Recently, I chatted with another business professional who was looking for a specific service and wanted to find a contractor to do the work. She reached out to someone we both know and told me her experience.

She explained in a phone call, in detail, what she needed, she also explained her budget. She was clear. I know this because she is exceptionally detail-oriented.

The contractor came back with an estimate double the budget and included all kinds of things in the proposal that were not in alignment with the requested work.

“What?” I asked. “How can that be?”

I was really surprised.

Then my colleague said, “She didn’t listen… At.All.”

Yup. She didn’t listen.

Result… no contract.

So I suggested someone I knew that might be able to help. I gave her the name and website. She looked up this person and reached out.

Her reach out email was generic. No details, no budget.

This second person replied with a proposal.

“What?” I asked. “How can that be?”

I was shocked. How can someone give a proposal without even asking for details of the work? Never mind the budget part because this person fell within the budget.

Result… no contract.

If the person wasn’t even willing to have a conversation to find out what was required, then my colleague wasn’t interested.

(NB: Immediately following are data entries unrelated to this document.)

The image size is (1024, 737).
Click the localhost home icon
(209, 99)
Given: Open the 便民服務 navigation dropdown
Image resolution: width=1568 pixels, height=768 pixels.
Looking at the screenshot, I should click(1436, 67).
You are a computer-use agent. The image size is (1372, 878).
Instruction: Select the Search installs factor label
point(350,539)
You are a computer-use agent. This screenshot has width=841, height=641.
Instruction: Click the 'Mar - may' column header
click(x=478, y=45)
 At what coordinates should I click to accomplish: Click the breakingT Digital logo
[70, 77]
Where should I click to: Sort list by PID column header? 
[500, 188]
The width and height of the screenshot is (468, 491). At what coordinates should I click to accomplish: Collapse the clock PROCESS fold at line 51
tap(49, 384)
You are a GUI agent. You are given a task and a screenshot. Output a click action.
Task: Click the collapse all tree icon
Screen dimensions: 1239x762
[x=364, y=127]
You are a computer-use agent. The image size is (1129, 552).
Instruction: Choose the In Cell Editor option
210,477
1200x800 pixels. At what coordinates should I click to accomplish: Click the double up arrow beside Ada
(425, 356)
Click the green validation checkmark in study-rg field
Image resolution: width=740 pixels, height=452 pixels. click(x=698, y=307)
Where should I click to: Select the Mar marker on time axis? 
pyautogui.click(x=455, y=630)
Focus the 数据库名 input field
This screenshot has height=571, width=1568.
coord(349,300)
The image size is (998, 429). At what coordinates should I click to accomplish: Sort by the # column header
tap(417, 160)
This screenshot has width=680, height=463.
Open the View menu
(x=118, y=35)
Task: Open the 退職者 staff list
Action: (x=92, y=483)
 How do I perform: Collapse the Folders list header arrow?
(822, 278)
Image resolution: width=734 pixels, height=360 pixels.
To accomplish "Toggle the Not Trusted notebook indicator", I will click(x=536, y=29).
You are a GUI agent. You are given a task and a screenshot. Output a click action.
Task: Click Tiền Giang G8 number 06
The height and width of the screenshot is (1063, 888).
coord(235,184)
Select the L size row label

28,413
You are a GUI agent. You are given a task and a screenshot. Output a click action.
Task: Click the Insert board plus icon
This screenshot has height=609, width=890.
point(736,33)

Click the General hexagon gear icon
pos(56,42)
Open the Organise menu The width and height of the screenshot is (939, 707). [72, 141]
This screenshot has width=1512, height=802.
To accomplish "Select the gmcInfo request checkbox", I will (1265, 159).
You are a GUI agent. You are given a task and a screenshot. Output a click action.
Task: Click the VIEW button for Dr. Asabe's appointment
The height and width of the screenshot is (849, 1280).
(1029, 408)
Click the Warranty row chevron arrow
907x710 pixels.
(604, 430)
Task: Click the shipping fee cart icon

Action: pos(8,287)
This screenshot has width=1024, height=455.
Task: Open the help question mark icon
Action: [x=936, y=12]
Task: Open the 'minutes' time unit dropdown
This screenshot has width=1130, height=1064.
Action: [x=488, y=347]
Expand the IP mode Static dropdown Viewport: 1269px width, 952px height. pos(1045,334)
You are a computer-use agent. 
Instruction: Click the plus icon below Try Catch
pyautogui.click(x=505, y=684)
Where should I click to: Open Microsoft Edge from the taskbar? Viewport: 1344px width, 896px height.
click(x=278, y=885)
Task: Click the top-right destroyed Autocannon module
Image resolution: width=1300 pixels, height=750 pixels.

Now, that might sound harsh. Why not give her another chance since she came in under budget?

Well, actually, I might have done the same thing. I mean with all of the choices out there why settle for someone who doesn’t listen? Or someone who doesn’t do customer relations?

These contractors aren’t bad people and I would argue that there’s a customer for everyone… in this case everyone did not include those first two choices for my colleague.

I was disappointed. I had referred one of them and I knew the other.

Of all the things we are teaching in business why aren’t we teaching this?

Customer service isn’t just about treating people well or going above and beyond. It isn’t about “the customer is always right”.

It’s about trust.

Before a customer cares about whether or not you can do the job, whether or not you are qualified, whether or not your product fits their criteria, whether or not you are capable… the customer requires trust.

Trust doesn’t come from capability, qualifications, or price.

Trust comes from listening, from actually hearing what they want, from making time for them, from providing a proposal that aligns with what they asked for NOT what you think they need. Trust comes from genuinely caring about each prospect even when you know it might not work out.

Last night a student asked me about customer service, they asked if I thought the customer was always right.

My response… “Hell no the customer isn’t always right! BUT that does not mean that they don’t each deserve our respect or that we shouldn’t work as hard as we can to make things right.”

Great customer service, the kind that builds trust, the kind that builds reputation, isn’t really about the customer at all.

Great customer service is about us, the business owner and professional. It’s about our willingness to care even when caring is hard.